Born and raised an Italian Masshole, I currently work and live in New Hampshire as a registered nurse. My love and intrigue for the 18th century and the American Revolution began at a young age, because of where I grew up. Literally.

The house next door was built in the 18th century and overlooked the yard I played in as child; the same yard I took my wedding photos in, May of 2015. Facing south as all colonial homes did, I’ve literally lived in that house’s watchful gaze. As a little girl, I often wondered about the amass of land the house was built on–an old apple orchard. My house, built in the 1970s, was built upon that orchard, along with several other homes. But as I grew older, I began wondering about the first family to inhabit that old house. How many children played in the very fields I played in? How many animals did they raise on their farm? Did they celebrate birthdays and play in the snow?

I was beguiled and infatuated. So, I looked into the history of the house and my old colonial town. We were founded in 1623 as farm land for the neighboring coastal town. And the house next door was built in 1783–the year the Treaty of Paris was signed in France, officially recognizing us as freed and independent nation.

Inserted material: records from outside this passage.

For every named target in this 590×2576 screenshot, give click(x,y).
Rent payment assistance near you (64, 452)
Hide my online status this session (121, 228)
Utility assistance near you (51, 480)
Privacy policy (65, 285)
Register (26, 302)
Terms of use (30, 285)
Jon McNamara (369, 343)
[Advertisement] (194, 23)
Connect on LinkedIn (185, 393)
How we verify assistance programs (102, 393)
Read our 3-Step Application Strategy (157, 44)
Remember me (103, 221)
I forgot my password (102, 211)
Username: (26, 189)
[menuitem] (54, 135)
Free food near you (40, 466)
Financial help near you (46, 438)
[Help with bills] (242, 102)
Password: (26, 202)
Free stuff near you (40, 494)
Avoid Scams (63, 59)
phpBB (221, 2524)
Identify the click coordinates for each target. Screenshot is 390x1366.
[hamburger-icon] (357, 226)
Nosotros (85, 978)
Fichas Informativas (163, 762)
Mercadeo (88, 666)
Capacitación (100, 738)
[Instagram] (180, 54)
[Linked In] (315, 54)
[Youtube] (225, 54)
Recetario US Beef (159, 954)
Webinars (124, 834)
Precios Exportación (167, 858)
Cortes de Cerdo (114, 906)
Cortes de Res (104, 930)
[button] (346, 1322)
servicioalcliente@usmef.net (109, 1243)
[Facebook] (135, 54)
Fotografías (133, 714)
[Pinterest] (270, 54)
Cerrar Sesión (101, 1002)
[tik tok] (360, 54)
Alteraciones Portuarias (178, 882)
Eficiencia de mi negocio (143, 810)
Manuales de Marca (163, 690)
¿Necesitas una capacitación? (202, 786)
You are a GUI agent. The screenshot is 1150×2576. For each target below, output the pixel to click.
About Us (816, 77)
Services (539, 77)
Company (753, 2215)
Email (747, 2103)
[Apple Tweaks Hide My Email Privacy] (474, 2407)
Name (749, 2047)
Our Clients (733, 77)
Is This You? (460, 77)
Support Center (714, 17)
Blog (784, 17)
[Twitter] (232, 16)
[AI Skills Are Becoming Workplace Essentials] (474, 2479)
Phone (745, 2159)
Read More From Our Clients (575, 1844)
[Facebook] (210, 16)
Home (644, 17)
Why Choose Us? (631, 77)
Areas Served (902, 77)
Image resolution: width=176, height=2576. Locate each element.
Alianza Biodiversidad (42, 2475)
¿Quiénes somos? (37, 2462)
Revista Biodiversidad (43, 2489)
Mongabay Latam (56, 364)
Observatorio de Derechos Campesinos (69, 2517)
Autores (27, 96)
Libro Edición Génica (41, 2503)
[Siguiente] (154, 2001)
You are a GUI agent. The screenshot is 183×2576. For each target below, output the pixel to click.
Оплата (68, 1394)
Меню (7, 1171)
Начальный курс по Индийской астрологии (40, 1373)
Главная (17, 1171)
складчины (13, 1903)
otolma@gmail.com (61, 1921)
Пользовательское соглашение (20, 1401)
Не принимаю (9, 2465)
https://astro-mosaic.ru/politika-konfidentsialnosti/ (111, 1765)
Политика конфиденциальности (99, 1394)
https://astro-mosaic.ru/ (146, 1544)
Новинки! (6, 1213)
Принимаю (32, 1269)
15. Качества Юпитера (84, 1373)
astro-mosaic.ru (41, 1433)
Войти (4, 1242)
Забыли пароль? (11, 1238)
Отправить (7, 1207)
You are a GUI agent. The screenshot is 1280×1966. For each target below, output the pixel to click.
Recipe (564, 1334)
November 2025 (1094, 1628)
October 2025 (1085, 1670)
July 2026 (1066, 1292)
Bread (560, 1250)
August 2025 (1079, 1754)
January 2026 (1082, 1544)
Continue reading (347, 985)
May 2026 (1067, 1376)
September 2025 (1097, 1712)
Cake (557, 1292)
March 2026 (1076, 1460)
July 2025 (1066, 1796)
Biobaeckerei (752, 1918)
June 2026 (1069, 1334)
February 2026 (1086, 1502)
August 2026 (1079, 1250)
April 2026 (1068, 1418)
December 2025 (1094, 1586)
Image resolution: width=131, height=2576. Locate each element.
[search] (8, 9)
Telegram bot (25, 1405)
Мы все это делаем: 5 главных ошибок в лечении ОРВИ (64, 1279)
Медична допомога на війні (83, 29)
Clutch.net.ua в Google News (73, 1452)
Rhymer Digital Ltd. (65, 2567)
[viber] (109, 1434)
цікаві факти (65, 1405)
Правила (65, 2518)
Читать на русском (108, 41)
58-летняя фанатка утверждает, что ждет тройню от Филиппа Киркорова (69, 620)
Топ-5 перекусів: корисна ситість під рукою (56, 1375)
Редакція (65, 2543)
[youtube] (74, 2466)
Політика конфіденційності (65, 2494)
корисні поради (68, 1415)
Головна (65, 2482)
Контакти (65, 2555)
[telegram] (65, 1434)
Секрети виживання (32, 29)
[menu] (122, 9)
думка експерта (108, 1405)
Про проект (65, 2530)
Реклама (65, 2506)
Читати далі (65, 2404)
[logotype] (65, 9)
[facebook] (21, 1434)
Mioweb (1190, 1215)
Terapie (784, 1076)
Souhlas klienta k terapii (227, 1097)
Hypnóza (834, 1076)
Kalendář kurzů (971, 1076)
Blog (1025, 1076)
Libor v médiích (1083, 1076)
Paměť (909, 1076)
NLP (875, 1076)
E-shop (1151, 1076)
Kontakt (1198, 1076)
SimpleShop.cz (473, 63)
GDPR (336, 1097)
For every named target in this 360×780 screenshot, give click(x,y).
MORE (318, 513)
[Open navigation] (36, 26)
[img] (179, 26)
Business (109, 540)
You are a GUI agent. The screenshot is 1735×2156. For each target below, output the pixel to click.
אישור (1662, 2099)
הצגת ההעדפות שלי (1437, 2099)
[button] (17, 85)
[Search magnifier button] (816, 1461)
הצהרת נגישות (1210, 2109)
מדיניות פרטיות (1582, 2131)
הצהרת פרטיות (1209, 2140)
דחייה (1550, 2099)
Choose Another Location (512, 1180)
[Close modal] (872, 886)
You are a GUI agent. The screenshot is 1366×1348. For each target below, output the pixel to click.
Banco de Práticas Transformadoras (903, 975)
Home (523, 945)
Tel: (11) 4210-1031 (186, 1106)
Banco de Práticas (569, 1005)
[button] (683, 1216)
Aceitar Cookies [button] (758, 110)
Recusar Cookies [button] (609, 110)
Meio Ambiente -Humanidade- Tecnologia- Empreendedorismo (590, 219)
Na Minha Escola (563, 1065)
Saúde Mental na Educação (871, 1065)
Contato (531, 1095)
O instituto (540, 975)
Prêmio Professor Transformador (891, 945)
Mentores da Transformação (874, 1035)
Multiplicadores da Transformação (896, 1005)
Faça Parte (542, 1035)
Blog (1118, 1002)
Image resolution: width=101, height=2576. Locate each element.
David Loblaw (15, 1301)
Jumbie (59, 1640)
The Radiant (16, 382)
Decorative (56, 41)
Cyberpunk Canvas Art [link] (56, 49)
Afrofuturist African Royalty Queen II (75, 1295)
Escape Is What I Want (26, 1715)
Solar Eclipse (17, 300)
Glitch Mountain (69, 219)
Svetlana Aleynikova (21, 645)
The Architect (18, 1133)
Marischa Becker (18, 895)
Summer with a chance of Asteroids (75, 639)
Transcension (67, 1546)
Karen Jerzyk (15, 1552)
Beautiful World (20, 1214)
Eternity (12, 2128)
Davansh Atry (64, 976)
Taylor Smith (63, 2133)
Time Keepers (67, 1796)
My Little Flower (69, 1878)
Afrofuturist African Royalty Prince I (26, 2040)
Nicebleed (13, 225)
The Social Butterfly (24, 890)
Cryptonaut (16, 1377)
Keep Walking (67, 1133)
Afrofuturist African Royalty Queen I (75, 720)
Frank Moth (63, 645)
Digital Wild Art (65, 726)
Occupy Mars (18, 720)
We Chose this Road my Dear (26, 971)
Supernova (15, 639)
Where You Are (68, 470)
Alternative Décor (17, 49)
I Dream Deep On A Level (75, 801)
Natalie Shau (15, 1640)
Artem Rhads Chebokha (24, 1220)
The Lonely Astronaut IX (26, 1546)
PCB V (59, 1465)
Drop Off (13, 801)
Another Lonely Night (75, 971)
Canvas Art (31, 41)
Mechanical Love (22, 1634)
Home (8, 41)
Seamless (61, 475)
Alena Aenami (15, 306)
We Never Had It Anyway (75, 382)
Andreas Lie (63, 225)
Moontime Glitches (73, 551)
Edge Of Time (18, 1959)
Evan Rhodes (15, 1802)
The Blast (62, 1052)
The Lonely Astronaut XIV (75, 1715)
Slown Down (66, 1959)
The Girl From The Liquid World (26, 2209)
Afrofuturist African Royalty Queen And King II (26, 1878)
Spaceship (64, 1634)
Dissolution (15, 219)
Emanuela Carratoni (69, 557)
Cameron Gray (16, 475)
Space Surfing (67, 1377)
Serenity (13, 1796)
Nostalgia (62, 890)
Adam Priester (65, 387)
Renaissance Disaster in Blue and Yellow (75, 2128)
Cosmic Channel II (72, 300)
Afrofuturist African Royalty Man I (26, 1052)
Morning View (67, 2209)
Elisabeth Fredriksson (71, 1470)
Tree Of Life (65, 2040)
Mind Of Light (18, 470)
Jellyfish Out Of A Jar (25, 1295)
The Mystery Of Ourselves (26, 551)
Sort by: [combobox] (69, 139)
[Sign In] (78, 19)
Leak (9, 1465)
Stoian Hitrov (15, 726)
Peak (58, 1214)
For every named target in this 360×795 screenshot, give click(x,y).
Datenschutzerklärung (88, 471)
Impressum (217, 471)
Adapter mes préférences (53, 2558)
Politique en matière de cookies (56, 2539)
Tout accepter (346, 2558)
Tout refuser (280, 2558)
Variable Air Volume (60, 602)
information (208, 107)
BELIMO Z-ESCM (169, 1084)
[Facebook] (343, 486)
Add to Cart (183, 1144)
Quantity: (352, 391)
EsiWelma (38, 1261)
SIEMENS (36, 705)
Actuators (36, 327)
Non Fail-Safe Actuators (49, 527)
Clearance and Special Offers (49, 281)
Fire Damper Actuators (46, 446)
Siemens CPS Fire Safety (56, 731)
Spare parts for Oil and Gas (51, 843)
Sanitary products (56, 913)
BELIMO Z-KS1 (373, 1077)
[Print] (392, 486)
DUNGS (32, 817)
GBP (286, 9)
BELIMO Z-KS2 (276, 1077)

I soon learned that the family who inhabited the house had relatives that were accused of witchcraft in the previous century in Salem. My town had a few women to be convicted, as did the surrounding towns.

But nothing held my intrigue like Boston. My city. The landscape of that town has been so altered over the past two centuries that if Dr. Warren and Sam Adams were alive today, they wouldn’t recognize the old peninsula-that-was-practically-an-island they once called ‘home’. It just simply isn’t there. With all the land fill, concrete and soaring steel buildings, there is hardly anything left. Except the infamous mass of Boston’s winding, nonsensical streets, particularly in the North End. Those are original to the uneven, hilly landscape that was the Shawmut peninsula.

And so in my junior year of high school, I did it. Compelled and driven by my insatiable love for the times, I started a novel that takes place during the American War for Independence. And today, my manuscript is nearly finished. My dream is to have it published.

So I spend my time at the hospital, working nights on a progressive care unit (cardiac at heart), and I spend much of my free time working on my novel and reading other books. My joys in life include food, food, drink, food and drink. My family is everything to me, and my friends reassure me why life is worth living. My husband is my rock and confidante, and also a nurse. Together, we bitch and moan and support each other through the tough times at work. Though this blog, you will hear of my complaints, my triumphs, my sorrows and my joys through my life at work. You will also learn a lot about New England, Boston, and of course, the American Revolution and the 18th century.

Welcome to JOIN, or DIE. I hope you learn a lot about yourself in the process of reading and discovery.